◆ AIM:
Find every line in the rows below that contains the string "Expand", matching case exactly, and copy each one out.

Source data
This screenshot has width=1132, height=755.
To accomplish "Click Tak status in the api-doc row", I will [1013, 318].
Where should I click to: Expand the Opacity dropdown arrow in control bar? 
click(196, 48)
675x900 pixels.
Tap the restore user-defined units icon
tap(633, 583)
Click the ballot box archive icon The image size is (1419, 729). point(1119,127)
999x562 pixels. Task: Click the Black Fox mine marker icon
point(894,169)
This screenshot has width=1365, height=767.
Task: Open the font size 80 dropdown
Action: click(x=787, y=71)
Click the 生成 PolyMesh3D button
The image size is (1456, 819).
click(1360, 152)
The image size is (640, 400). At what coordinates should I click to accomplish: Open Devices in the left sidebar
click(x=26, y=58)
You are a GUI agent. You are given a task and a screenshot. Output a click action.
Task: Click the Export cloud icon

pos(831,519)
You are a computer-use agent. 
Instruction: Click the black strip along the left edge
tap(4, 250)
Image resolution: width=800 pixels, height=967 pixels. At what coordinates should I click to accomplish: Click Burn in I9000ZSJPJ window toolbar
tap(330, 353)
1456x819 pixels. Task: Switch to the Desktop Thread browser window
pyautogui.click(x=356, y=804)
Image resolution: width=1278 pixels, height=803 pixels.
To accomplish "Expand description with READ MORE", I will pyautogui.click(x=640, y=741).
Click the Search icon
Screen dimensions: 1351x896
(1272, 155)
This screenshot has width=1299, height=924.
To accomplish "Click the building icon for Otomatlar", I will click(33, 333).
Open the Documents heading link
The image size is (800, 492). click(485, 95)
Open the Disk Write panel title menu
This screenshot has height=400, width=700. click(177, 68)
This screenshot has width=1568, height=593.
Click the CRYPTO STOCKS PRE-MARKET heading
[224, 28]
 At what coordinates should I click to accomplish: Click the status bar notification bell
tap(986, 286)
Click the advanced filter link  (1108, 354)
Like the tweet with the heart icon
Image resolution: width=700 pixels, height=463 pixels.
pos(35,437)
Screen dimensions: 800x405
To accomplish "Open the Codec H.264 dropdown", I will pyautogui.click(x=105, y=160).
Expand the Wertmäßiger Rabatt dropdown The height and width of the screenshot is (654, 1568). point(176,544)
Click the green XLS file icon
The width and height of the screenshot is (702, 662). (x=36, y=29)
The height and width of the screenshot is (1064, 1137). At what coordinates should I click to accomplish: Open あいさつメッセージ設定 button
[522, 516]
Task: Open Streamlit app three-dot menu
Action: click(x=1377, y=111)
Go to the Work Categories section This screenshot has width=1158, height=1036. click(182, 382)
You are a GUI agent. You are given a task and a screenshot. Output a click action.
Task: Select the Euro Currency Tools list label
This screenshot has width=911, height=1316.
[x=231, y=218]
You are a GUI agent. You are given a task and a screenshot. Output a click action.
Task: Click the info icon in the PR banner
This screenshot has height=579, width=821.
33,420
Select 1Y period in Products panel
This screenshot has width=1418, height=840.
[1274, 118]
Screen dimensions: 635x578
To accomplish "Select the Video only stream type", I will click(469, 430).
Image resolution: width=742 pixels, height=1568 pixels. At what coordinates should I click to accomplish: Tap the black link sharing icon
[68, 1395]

◆ RESPONSE TO THIS EXERCISE:
Where should I click to: Expand the Opacity dropdown arrow in control bar? 
To accomplish "Expand description with READ MORE", I will pyautogui.click(x=640, y=741).
Expand the Wertmäßiger Rabatt dropdown The height and width of the screenshot is (654, 1568). point(176,544)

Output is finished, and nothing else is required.